About the Author:
John Gray is Emeritus Professor at the London School of Economics. From 1998 to 2007 he was Professor of European Thought at the London School of Economics. He is the acclaimed author of Black Mass: How Religion Led the World into Crisis, Straw Dogs: Thoughts on Humans and Other Animals, and False Dawn: The Delusions of Global Capitalism.
Excerpt. © Reprinted by permission. All rights reserved.:
Introduction
The law of chaos is the law of ideas,
Of improvisations and seasons of belief.
Wallace Stevens, ‘Extracts from Addresses to the Academy of Fine Ideas’
The world changed out of all recognition during the period in which the writings that are collected here were written. When the earliest of them appeared, over thirty years ago, the international scene was shaped by a struggle between two power blocs — a geopolitical freeze that was mirrored in the realm of ideas. Europe was divided along the boundaries established during the Second WorldWar, Russia was a Communist state and China ruled by Mao. The recent wave of globalization had hardly begun. The rise of Asia was yet to come, and America was by far the most powerful country. In Britain Labour was negotiating a bailout from national bankruptcy with the International Monetary Fund, and Margaret Thatcher was leader of the Opposition. The political classes took it as given that some version of the post-war consensus on the mixed economy would remain in place, while the intelligentsia were occupied in languid disputes over the varieties of Marxism.
Behind this shadow play there were beliefs no one doubted. Liberal democracy was spreading inexorably; the advance of science would enable the affluence of some countries to be enjoyed by all; religion was in irreversible retreat. The path might not be straight or easy, but humanity was moving towards a common destination. Nothing could stand in the way of a future in which ‘Western liberal values’ were accepted everywhere.
Not much more than thirty years later all these certainties have melted away. The Soviet state has ceased to exist and Europe has been reunified; but Russia has not adopted liberal democracy. In the years after his death in 1976 China shook off Mao’s inheritance and adopted a type of capitalism — without accepting any Western model of government or society. The advance of globalization continued, with the result that America has lost its central position. The US is in steep decline, its system of finance capitalism in a condition of collapse and its vast military machine effectively paid for by Chinese funding of the federal deficit. All mainstream parties in democratic countries converged on a free-market model at just the moment in history when that model definitively ceased to be viable. With the world’s financial system facing a crisis deeper than any since the 1930s, the advancing states are now authoritarian regimes. The bipolar world has not been followed by one ruled by ‘the last superpower’. Instead we have a world that nobody rules.

[Raw records]
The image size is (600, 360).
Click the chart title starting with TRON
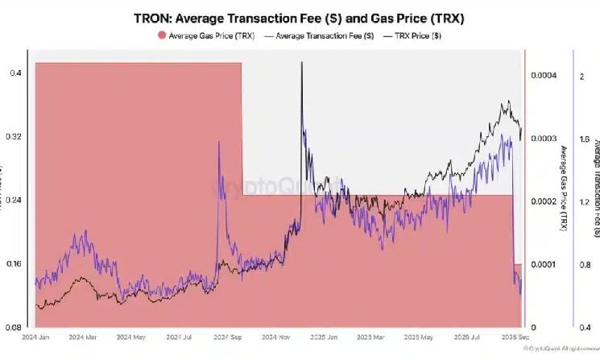(300, 16)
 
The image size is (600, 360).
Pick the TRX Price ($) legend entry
(413, 35)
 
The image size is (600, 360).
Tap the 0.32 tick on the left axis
(14, 137)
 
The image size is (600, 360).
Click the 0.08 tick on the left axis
(14, 328)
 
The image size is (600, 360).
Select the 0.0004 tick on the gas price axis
(544, 76)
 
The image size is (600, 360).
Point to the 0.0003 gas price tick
(544, 139)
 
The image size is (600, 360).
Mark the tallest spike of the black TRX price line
(301, 62)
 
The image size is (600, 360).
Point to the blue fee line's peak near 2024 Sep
(219, 142)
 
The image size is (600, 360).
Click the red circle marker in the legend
(161, 35)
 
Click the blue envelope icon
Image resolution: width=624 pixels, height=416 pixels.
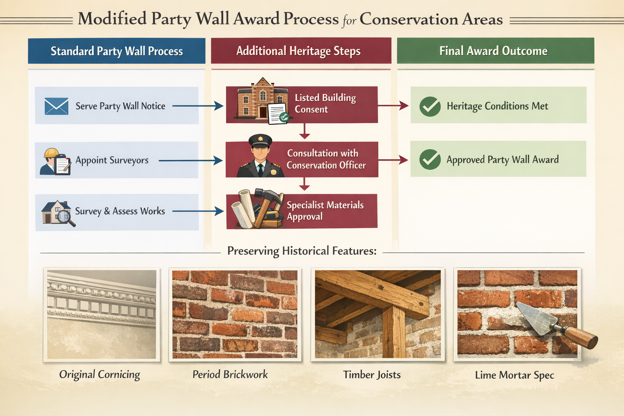(56, 106)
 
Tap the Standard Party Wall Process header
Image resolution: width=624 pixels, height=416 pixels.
(117, 51)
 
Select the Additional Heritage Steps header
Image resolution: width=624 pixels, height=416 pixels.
(299, 51)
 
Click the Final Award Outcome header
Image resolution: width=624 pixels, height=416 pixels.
(493, 51)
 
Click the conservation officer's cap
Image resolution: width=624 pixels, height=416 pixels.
(260, 141)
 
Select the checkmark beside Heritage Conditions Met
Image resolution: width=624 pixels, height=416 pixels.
(430, 107)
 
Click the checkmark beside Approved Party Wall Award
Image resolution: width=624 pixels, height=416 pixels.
(430, 159)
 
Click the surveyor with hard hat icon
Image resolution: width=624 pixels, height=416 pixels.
(55, 161)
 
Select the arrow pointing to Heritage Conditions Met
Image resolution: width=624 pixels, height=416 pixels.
(393, 106)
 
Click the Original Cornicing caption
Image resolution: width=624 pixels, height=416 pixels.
(100, 375)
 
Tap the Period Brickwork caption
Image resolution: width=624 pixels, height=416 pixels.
(230, 375)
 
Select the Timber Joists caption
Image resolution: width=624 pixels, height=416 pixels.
(372, 375)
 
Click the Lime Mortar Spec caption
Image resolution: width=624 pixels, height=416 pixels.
(514, 375)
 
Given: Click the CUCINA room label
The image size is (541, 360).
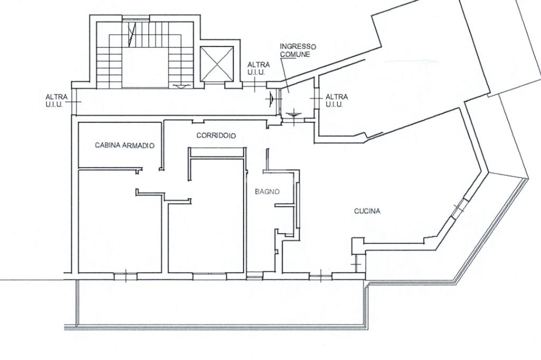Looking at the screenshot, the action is pyautogui.click(x=367, y=211).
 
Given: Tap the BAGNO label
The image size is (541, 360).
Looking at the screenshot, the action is pyautogui.click(x=267, y=192).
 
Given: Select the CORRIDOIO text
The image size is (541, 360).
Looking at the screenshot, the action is pyautogui.click(x=216, y=136).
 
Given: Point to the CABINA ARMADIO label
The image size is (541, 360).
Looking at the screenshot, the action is pyautogui.click(x=125, y=145).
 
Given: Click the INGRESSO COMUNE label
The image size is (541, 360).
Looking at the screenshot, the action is pyautogui.click(x=298, y=50).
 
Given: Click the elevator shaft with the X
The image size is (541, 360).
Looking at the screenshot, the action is pyautogui.click(x=217, y=63).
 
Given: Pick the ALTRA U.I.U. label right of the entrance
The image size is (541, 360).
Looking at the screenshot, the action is pyautogui.click(x=337, y=101).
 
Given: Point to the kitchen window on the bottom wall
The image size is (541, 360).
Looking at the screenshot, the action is pyautogui.click(x=321, y=276).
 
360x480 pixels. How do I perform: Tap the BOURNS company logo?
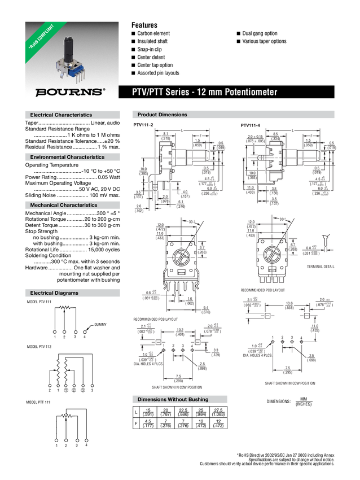(69, 91)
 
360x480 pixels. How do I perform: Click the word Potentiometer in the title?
(251, 92)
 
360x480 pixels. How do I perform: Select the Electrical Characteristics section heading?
(61, 115)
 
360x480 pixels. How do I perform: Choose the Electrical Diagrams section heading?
(54, 293)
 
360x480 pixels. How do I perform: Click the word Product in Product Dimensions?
(147, 115)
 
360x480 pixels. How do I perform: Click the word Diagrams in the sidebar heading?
(67, 293)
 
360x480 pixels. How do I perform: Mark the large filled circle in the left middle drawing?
(181, 259)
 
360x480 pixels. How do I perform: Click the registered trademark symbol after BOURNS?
(103, 89)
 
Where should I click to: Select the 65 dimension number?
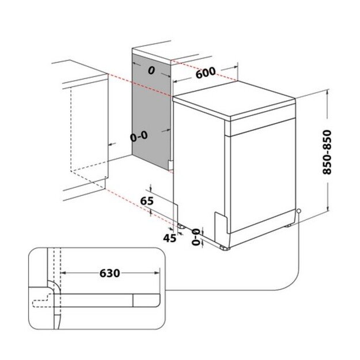147,201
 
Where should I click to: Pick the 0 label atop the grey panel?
151,70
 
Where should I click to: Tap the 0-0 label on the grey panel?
139,137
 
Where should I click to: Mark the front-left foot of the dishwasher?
223,246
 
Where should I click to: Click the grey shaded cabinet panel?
151,109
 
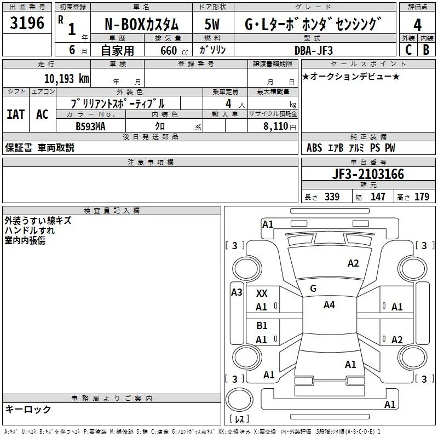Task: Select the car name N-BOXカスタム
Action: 141,25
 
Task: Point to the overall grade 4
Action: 417,25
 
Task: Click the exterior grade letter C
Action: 408,49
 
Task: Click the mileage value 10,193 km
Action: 66,78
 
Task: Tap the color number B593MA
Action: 90,126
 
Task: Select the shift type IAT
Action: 15,114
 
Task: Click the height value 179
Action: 422,197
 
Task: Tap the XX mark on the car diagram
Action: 262,293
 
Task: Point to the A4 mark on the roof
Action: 329,305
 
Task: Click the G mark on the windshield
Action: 313,289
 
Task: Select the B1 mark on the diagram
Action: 262,326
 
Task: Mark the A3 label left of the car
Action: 237,292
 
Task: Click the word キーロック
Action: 28,409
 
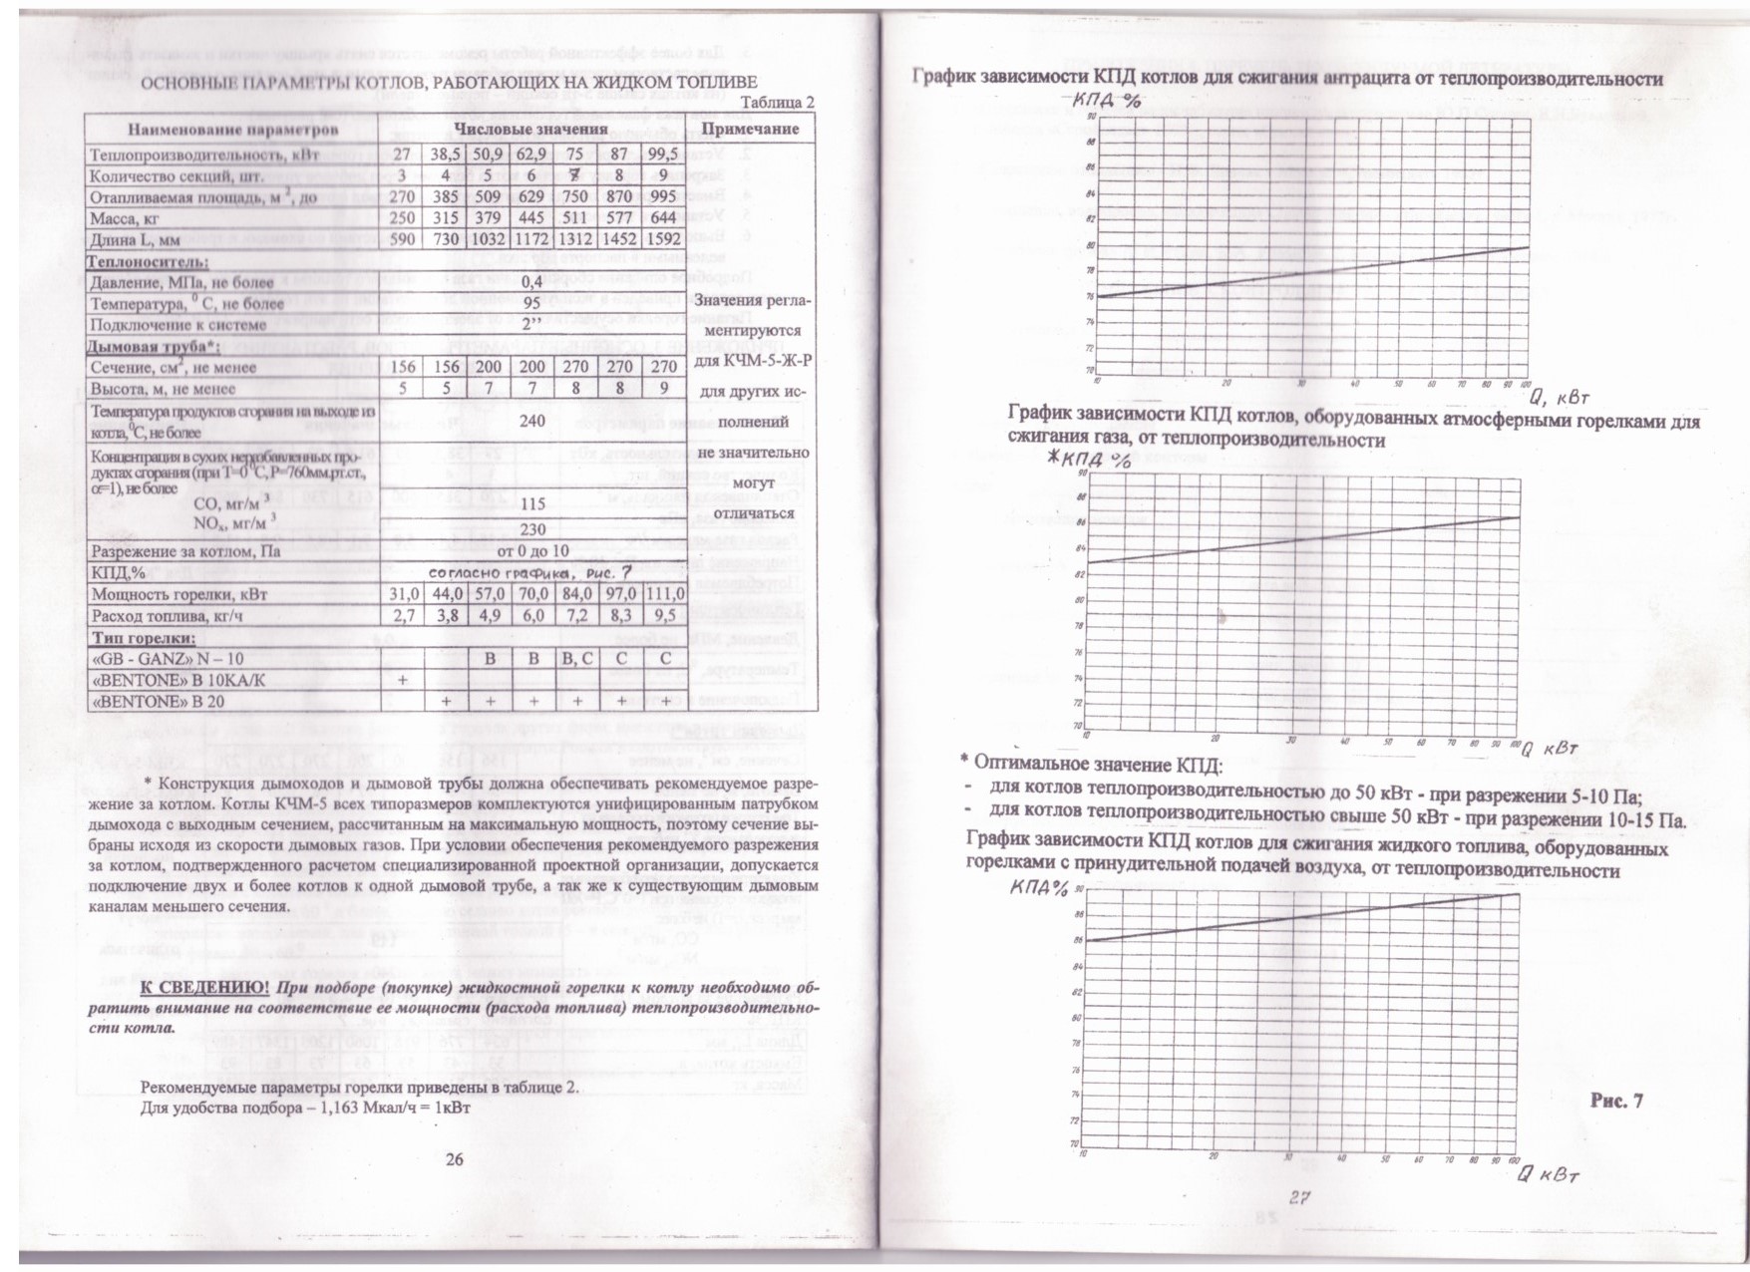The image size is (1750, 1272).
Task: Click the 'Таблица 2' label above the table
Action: point(778,103)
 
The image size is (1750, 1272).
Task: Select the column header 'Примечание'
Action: point(750,130)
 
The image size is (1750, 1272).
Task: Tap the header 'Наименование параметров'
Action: point(232,131)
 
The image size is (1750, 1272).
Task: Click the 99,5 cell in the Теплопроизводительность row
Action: point(663,155)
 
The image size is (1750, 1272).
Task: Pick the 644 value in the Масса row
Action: point(663,217)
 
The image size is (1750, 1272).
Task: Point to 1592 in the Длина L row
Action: point(663,239)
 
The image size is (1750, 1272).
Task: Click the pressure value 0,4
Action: point(531,282)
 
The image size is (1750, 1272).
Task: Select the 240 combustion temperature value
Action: point(531,421)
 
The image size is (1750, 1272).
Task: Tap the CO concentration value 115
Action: point(532,504)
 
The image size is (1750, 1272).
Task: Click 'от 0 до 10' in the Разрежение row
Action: point(532,550)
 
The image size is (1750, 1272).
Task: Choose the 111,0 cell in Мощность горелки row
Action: point(664,594)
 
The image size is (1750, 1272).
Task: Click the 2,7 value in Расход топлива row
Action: point(403,616)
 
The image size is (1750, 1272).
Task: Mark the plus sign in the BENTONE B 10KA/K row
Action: point(403,680)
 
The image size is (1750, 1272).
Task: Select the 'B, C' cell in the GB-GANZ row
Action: point(577,659)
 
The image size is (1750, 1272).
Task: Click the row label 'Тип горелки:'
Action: point(144,638)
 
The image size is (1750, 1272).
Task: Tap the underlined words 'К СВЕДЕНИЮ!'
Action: point(204,987)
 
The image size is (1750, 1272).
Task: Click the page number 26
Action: point(454,1159)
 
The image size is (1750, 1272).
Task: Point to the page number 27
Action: point(1298,1197)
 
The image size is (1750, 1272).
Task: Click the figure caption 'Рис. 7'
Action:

Stated exercise A
Summarize the text on John Gray and his introduction in two sentences.
Stated exercise B
Proceed with the introduction on the changed world from the point where it stops.

Exercise result A
John Gray, Emeritus Professor at the London School of Economics and author of Black Mass, Straw Dogs and False Dawn, is the subject of the opening, and the introduction that follows recalls a world, when the collected writings began over thirty years ago, divided between two power blocs and resting on unquestioned beliefs that liberal democracy would spread, science would bring affluence to all, and religion would retreat. Those certainties have since melted away: Russia has not adopted liberal democracy, China took up capitalism without any Western model, the US is in steep decline, and in place of a world ruled by the last superpower there is one that nobody rules.

Exercise result B
The growth of knowledge has continued and accelerated. At the same time economic expansion has come up against finite resources, with peaking energy supplies and accelerating climate change threatening industrial growth. Rival claims on scarce resources are inflaming wars around the world, and these resource wars are intertwined with wars of faith. Far from fading away religion is once again at the heart of human conflict.
If the global scene at the start of the twenty-first century is different from any that was commonly anticipated, this was only to be expected. A weakness for uplifting illusions has shaped opinion throughout this period. No doubt intolerance of reality is innate in the human mind. Every age has a hallucinatory image of itself, which persists until it is dispelled by events. Secular thinkers imagined they had left religion behind, when in truth they had only exchanged religion for a humanist faith in progress that was further from reality. There is nothing wrong in taking refuge in a comforting fantasy. Why deny rationalists the consolations of faith — however childish their faith may be? The pretence of reason is part of the human comedy. But the decline of religion that occurred in the twentieth century was accompanied by the rise of faith-based politics, a continuation of religion by other means that has proved as destructive as religion at its worst.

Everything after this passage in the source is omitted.